OP昇級後は、1200コースでは善戦歴多く、直千コースではオール好走という戦績になっている。
ただの直千巧者という戦績ではなくて、それよりレベル高い争いになる1200コースでも善戦程度はできる力量の持ち主というのは好感材料。
ただし、15年にアイビスSD2着好走した当時が全盛期だった面は否めなくて、昨秋と今春に直千で3着2着好走しているが共に極端にレベル低いレースだった点は見逃せない。
超低レベル直千のOPでは好走できて…やや低レベルの1200OPでは善戦できて…となるとアイビスSDではギリギリなライン・・・。

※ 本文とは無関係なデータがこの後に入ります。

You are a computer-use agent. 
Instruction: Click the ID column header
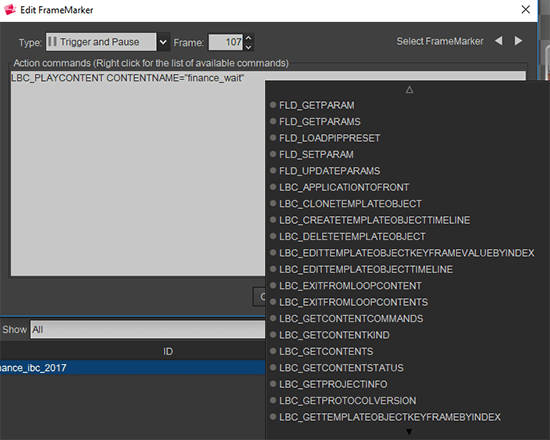(x=168, y=351)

大して意味の無い直千連続好走歴のせいで直千巧者見做し人気票を集めると考えれば美味しくない馬になってしまう難点もある。

それでも夏場に調子を上げるタイプだけにパフォーマンスを上げてくる可能性は全然ありますが、ただし1週前には時計遅い調教失敗しており全体的に低調調教過程はどうなのか…最終追い切りでは時計が欲しい所。

―ナガラオリオン 牡8 ○○ 56 栗東 大根田

初芝だった4走前阪急杯は、オーバーペース展開で、最終的に前傾ラップを刻まなかったのは後方ポツンだった2頭だけ…。もう1頭の方は外回しの戦法で届かずだったのに対して、ナガラオリオンは馬群を割る戦略でコースロス的にも展開的にも超有利なレース振りができた故の上位食い込みだったとしか言えない。
また、元ダート馬だけにその日の非高速馬場と異例の低速時計決着も味方していた。
そもそも今年の阪急杯は実質的にOP特別のレベル…それを恵まれて3着にきただけの話。

今回はその「実質的にOP特別」と差の無いレベルの直千重賞ですが、阪急杯でのド嵌まりは有り得る話だったとしても、直千コースでのド嵌まりは想像できない低速追い込み馬だけに・・・。

★ナリタスターワン 牡5 柴田善 56 栗東 高橋亮

大したスプリント実績もなく、世間では最注目ファクターとされる直千実績もないというコトで全く注目されないでしょうが…実際に競馬ブック紙ではほぼ無印ですが…でもココに入ればコノ馬は上から数えた方が全然早い馬であるはずで(盲点)。

3走前はダート・2走前は出遅れ最後方で参考にならない競走結果でしたが、初めてまともにスプリント重賞を走ったという前走CBC賞で6着。
CBC賞は水準付近レベルはあった重賞レースで、直千重賞というコトで変態が集まるアイビスSDよりも当然レベルが高い一戦…そこでの6着という健闘結果はココでは重宝する考えもアリだと思います。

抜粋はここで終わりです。